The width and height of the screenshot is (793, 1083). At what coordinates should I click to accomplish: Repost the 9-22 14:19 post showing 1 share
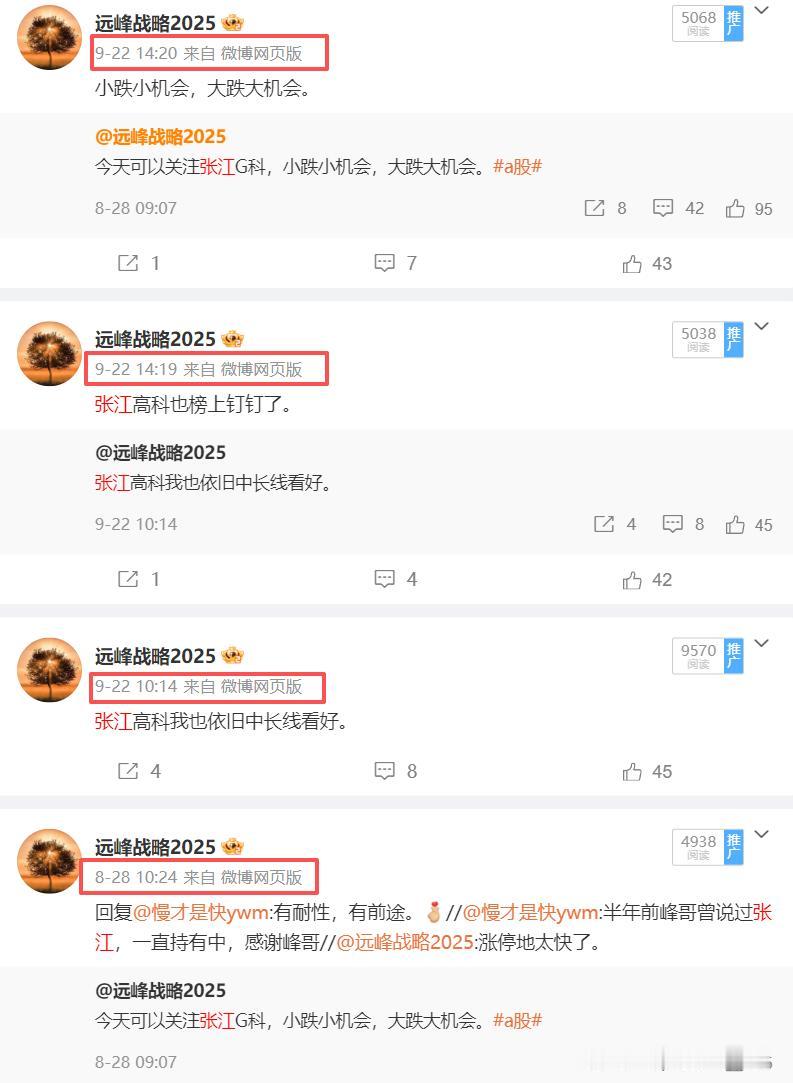point(138,579)
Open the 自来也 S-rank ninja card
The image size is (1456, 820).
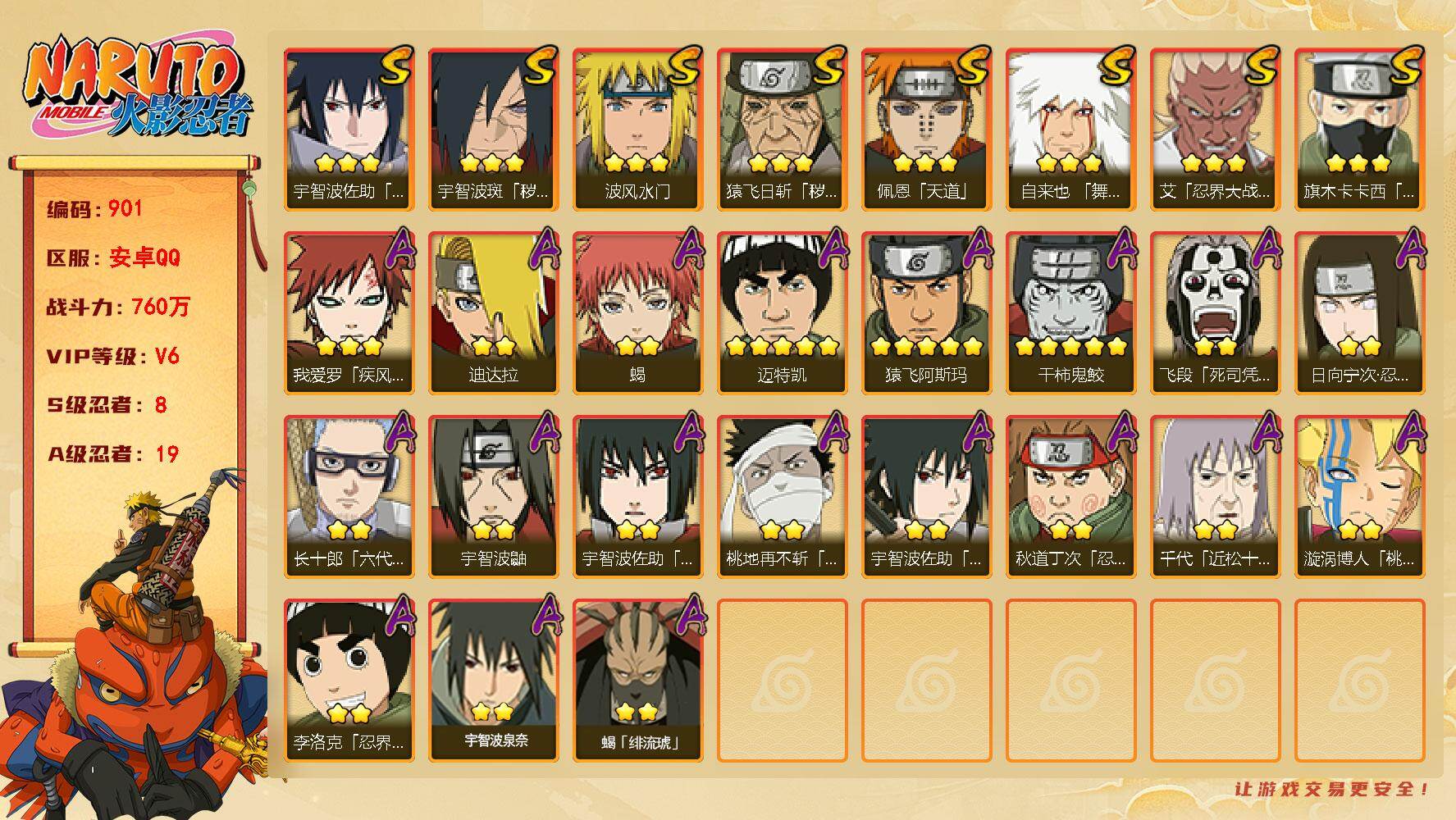[1070, 130]
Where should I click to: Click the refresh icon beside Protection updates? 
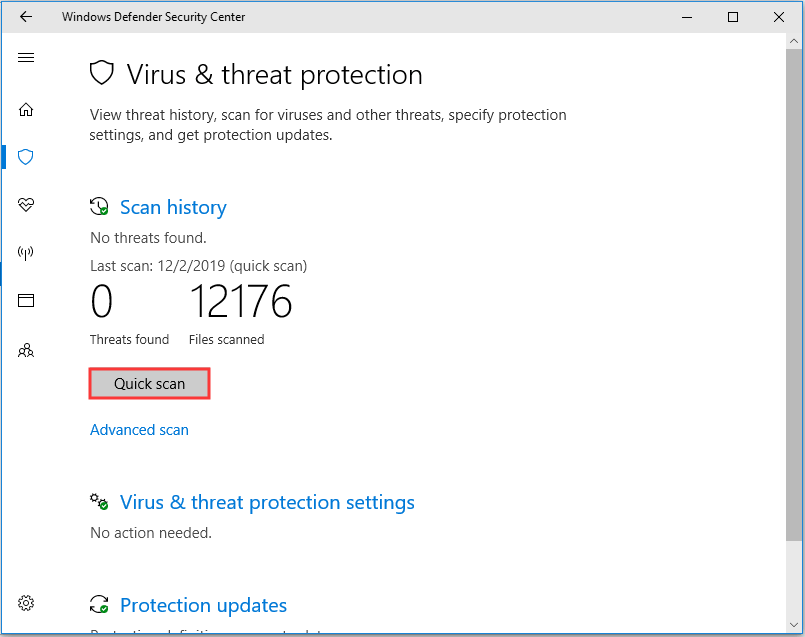tap(99, 604)
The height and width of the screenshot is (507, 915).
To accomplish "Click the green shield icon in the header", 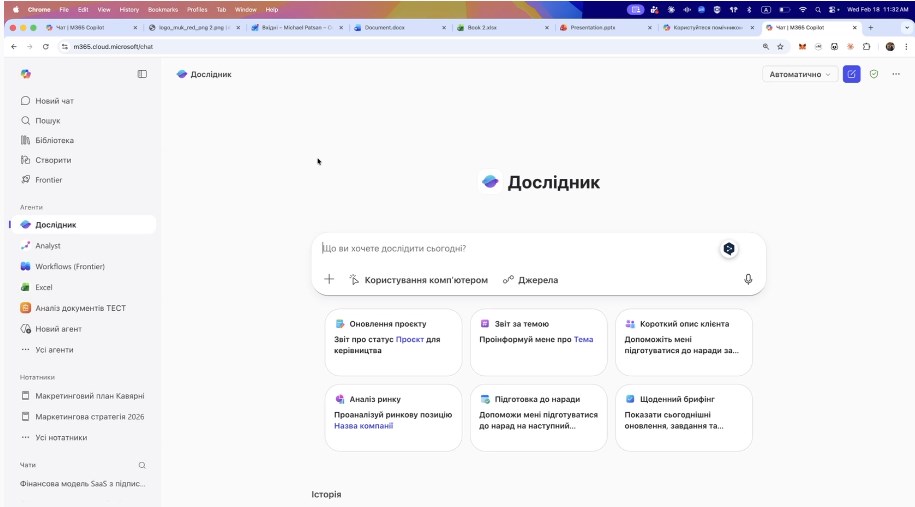I will pos(874,74).
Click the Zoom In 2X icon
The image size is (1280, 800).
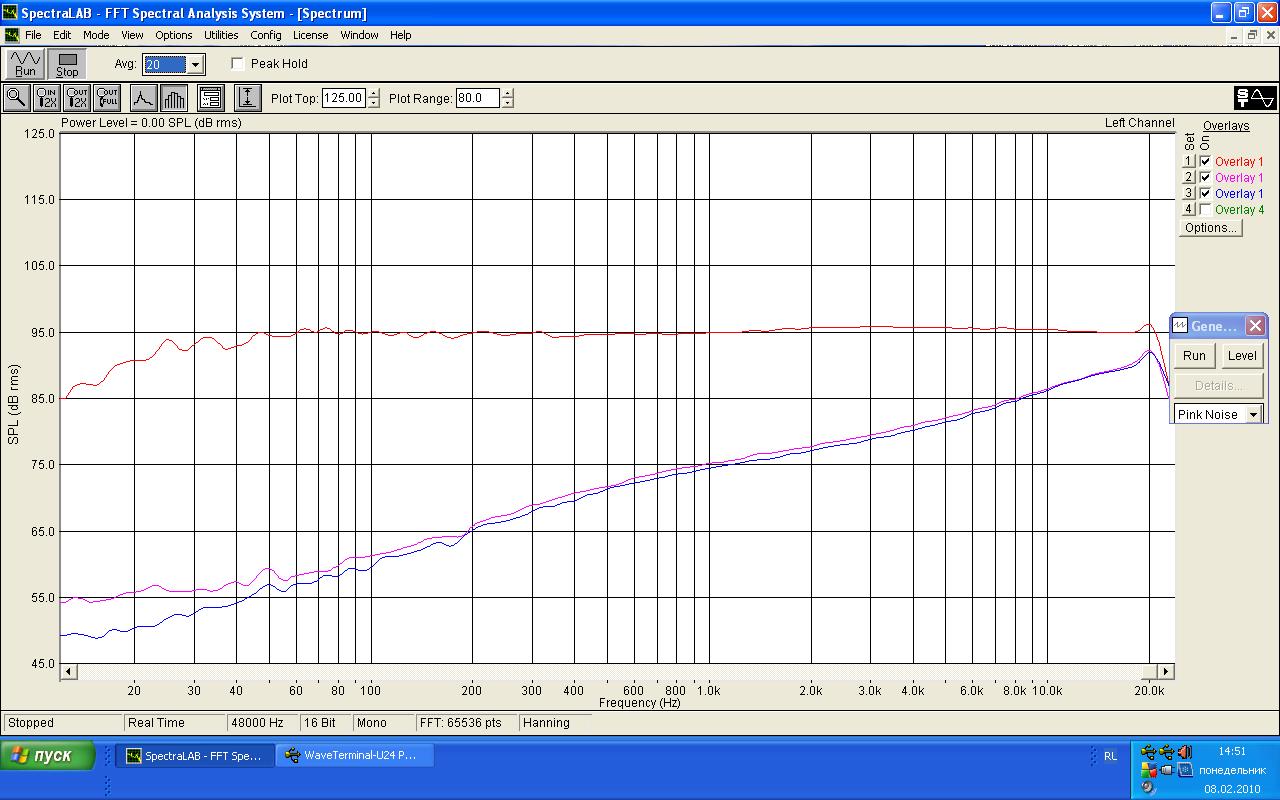click(x=47, y=97)
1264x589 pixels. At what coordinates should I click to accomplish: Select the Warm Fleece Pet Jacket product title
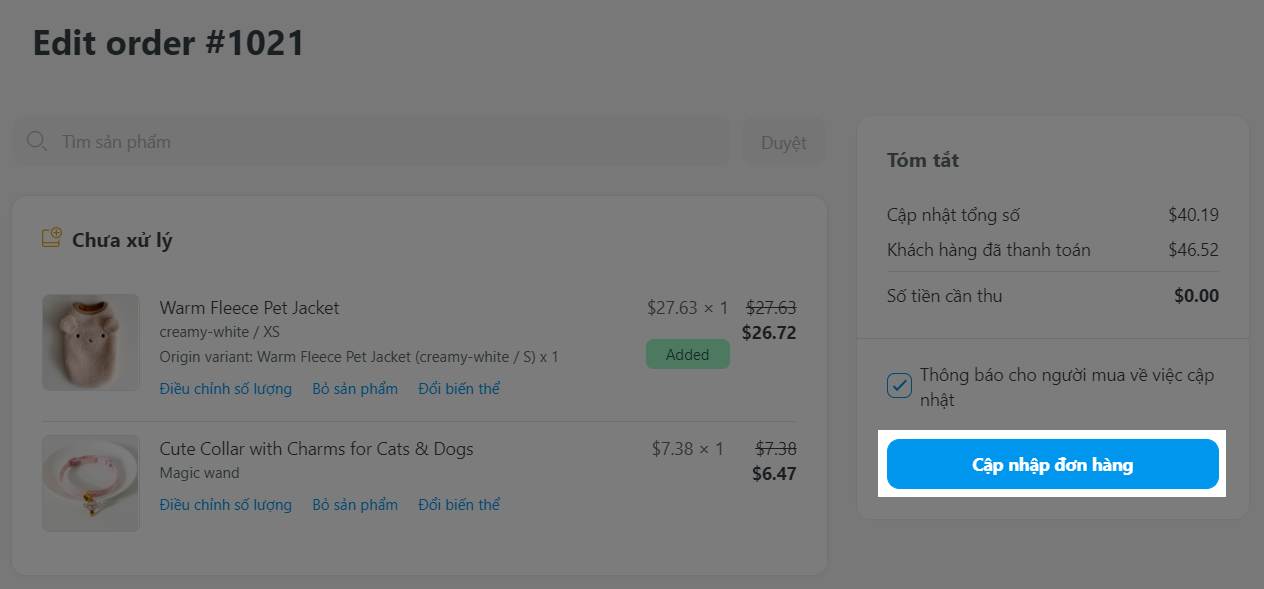250,307
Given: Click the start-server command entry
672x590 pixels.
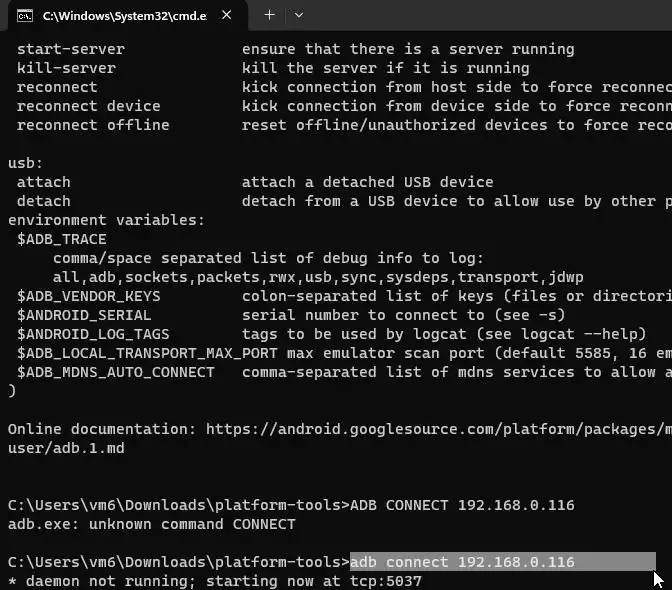Looking at the screenshot, I should (71, 49).
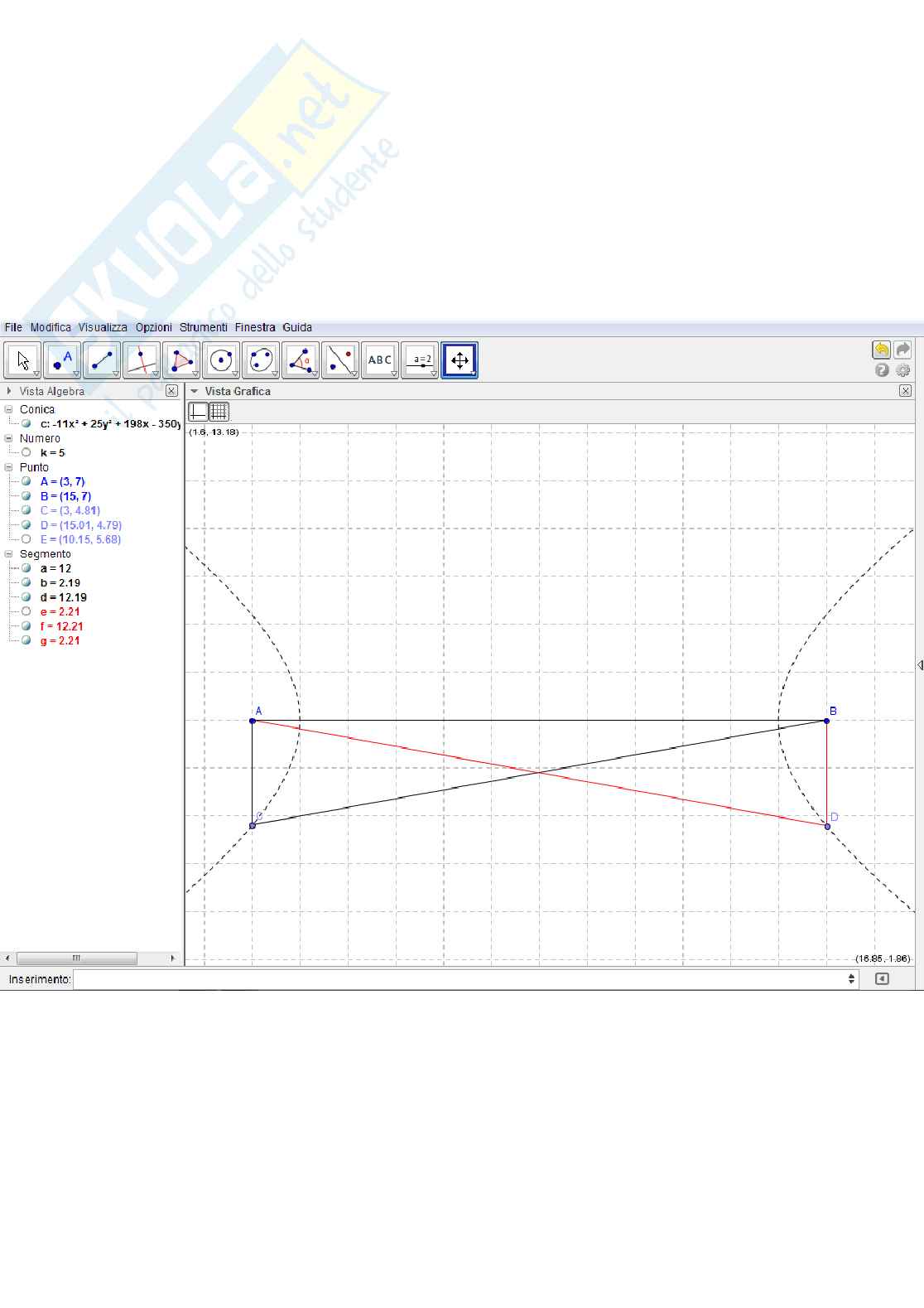Collapse the Punto tree group
This screenshot has height=1308, width=924.
click(9, 467)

* [Brief]
Reproduce word for word the stretch of the material from the line containing "Click the Zoom In 2X icon" through the end of the material, leaving out the pictures.

* [Exercise output]
Click the Zoom In 2X icon
The image size is (1280, 800).
click(x=47, y=97)
1264x589 pixels. At what coordinates should I click to accomplish: Select the Warm Fleece Pet Jacket product title
250,307
Given: Click the start-server command entry
672x590 pixels.
Looking at the screenshot, I should (71, 49).
Collapse the Punto tree group
This screenshot has height=1308, width=924.
click(9, 467)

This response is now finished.